══ READING TEXT ══

Curious large force problem in path MD implementation with DD

nitinmalapally · January 22, 2024, 2:26pm

I’m working on an implementation of the path MD (sometimes called “MD in trajectory space”) algorithm in the modular simulator which builds upon the multisim feature. To be exact, I’m trying to make use of the domain decomposition mechanism. Please see https://hackmd.io/oCnHzQwyQ3SSz2NW0-aZpQ for some context.

In the core implementation, the function do_force is called 3 times. One call is identical to the one made by standard MD in each step, and the remaining two, which are used to compute a derivative numerically, are called with flags adapted_flags = flags & ~(GMX_FORCE_ENERGY | GMX_FORCE_VIRIAL | GMX_FORCE_DHDL) to reduce the amount of unnecessary computation. Given a particular system, the path MD simulation with domain decomposition support works fine for certain system sizes and time steps. But, for example, with a system of 2197 atoms, the simulation hangs consistently (with asynchronous or synchronous communication) at step 1919. The cause of this hanging is strongly suspected to be the fact that (only) one force value in forcesPlus is (-5808913203068928.000, 1301582188642304.000,-4627847662534656.000). What is puzzling is that the corresponding position coordinates in positionsPlus are (0.667, 0.716, 0.146) [Note: here the box size is 2.0,2.0,2.0] i.e seemingly normal, and the minimum distance between all atom pairs in positionsPlus is > 1E-4. The same was found to be the case with forcesMinus and positionsMinus. The actual hanging happens during a neighbour searching event, possibly due to large force values.

I’ve attached a log file.
debug_dump.log (325.1 KB)

Any help towards debugging this problem would be greatly appreciated, as solving this problem would bring an end to a long-awaited task. I will gladly provide additional information when necessary. Thanks a lot in advance.

═══

--- TASK BRIEF ---
Pick up the forum post on the large-force problem in path MD with domain decomposition and continue it from its final sentence.

══ EXTRACTED ENTRIES ══

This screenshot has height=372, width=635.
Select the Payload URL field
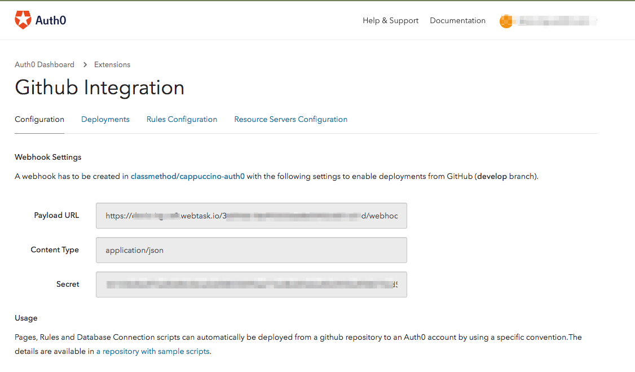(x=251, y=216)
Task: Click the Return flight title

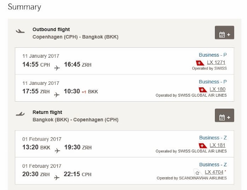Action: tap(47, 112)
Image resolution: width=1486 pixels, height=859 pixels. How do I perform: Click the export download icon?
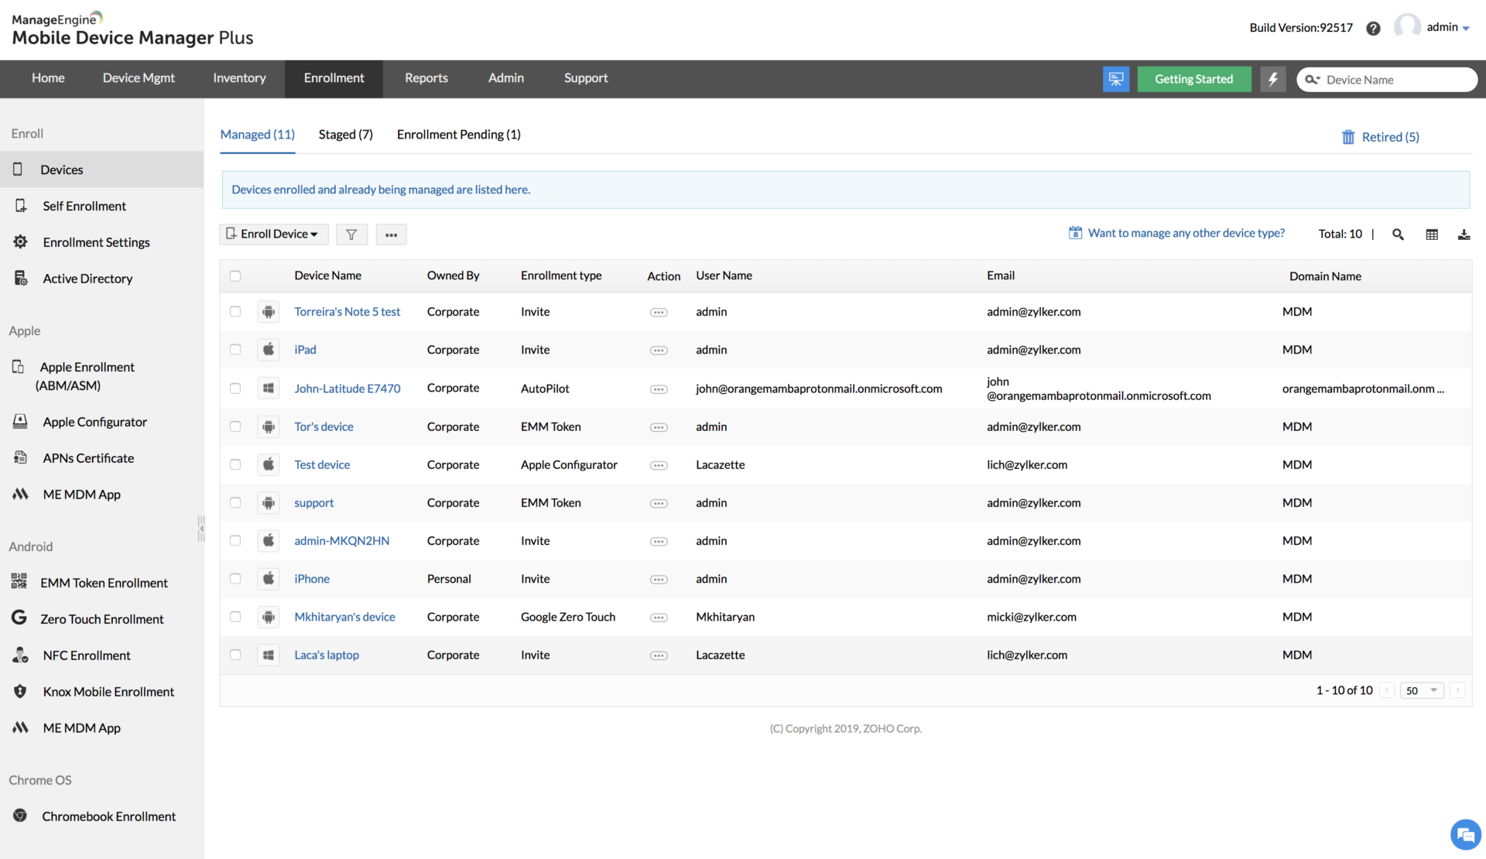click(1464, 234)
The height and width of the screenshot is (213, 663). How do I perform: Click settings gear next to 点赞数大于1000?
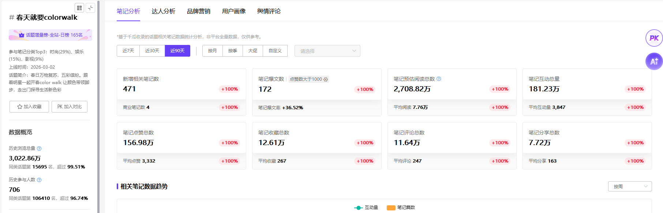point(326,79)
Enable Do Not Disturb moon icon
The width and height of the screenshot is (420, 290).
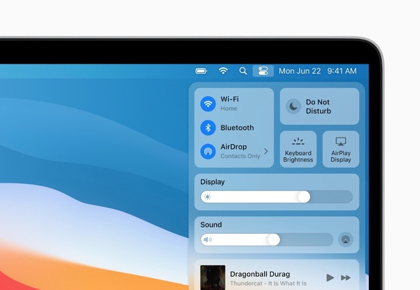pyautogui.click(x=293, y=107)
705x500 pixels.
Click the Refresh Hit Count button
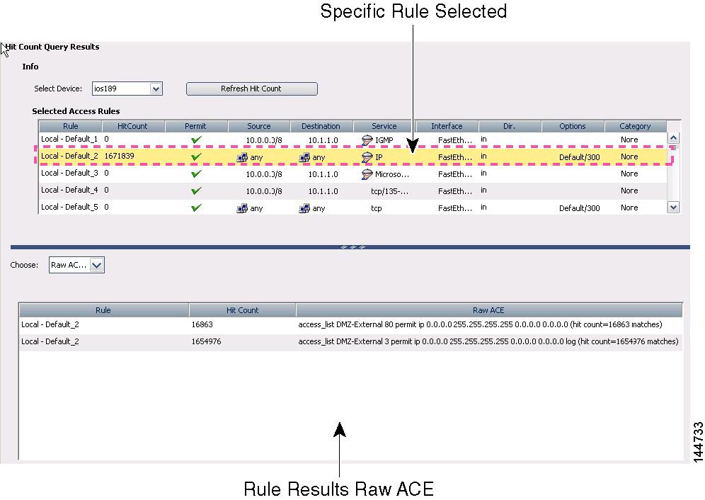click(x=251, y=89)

═══
══ EXTRACTED ENTRIES ══

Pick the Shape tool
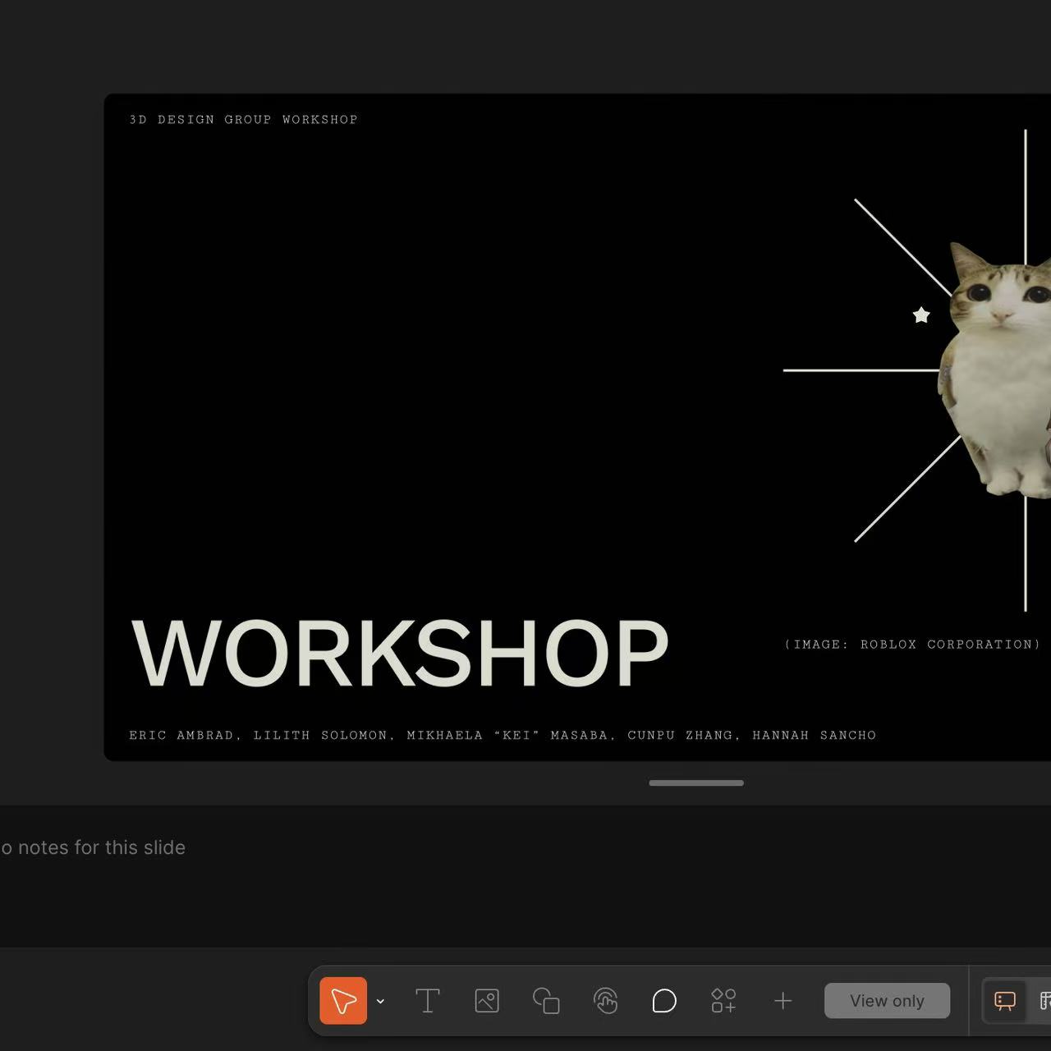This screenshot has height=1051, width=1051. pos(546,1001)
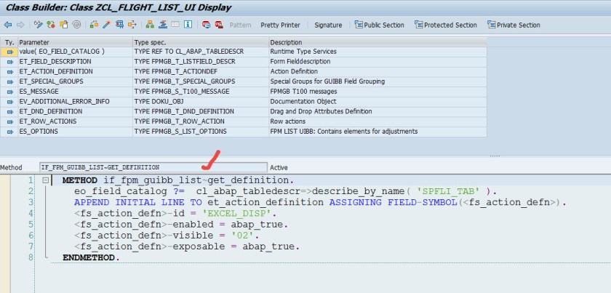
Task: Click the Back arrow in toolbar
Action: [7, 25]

═══
══ EXTRACTED ENTRIES ══

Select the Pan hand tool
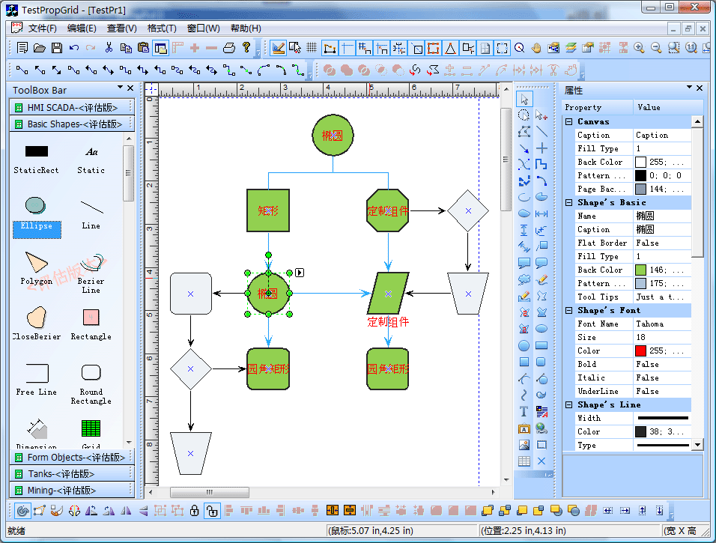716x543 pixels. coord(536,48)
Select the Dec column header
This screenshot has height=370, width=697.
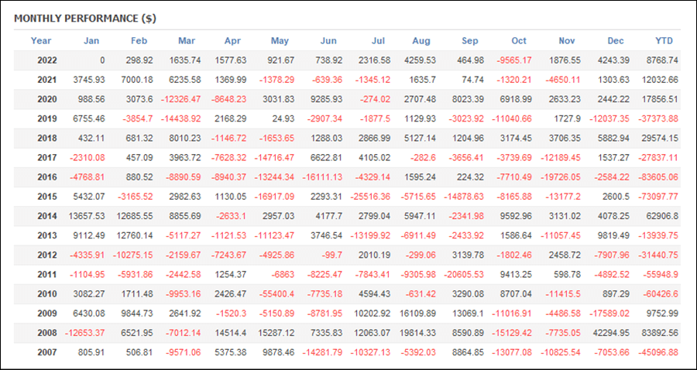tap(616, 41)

═══

--- OUTPUT FOR THIS EXERCISE ---
ebriand · January 22, 2024, 2:39pm

A general strategy could be to build gromacs with debug symbols, for instance with CMake argument -DCMAKE_BUILD_TYPE=RELWITHDEBINFO in additions to your flags, then attach a debugger such as gdb to the hung process. (e.g. if the path to the gmx binary is /path/to/gmx, and the process ID is 5422, you can run gdb /path/to/gmx 5422)

You can then find where every thread is at that moment with a command like thread apply all bt (for gdb), including which file/line corresponds to that point in the source code. Most of them are likely to be at waitpoint (function with names like omp_), and hopefully one of them is at the actual problematic code line.

nitinmalapally · January 22, 2024, 2:48pm

Thanks for your speedy reply and debugging tip. However, I’m not trying to find the cause of the hanging per se, I’m rather trying to find out why I’m getting such a large force value for such a normal input coordinate in the step immediately before the hanging.

ebriand · January 22, 2024, 3:11pm

I would have two hypothesis for the source of the large force: either it is “legimate”, linked to the system configuration, or how your algorithm compute this forcesPlus value, or it could be uninitialized or overwritten memory.

To rule out/in the first case: Have you looked at the actual geometry of the system around the atom (not just this particular position)? Anything remarkable? Saving the one-before position, and comparing, might also be helpful.

For the second case: is the force value reproducible? Is it ballpark always the same value? Is that also the case on a different machine?

hess · January 22, 2024, 3:20pm

A distance of 0.1 nm between LJ atoms would already get you such large forces, so that all distances are larger than 1e-4 is not at all sufficient, I would say.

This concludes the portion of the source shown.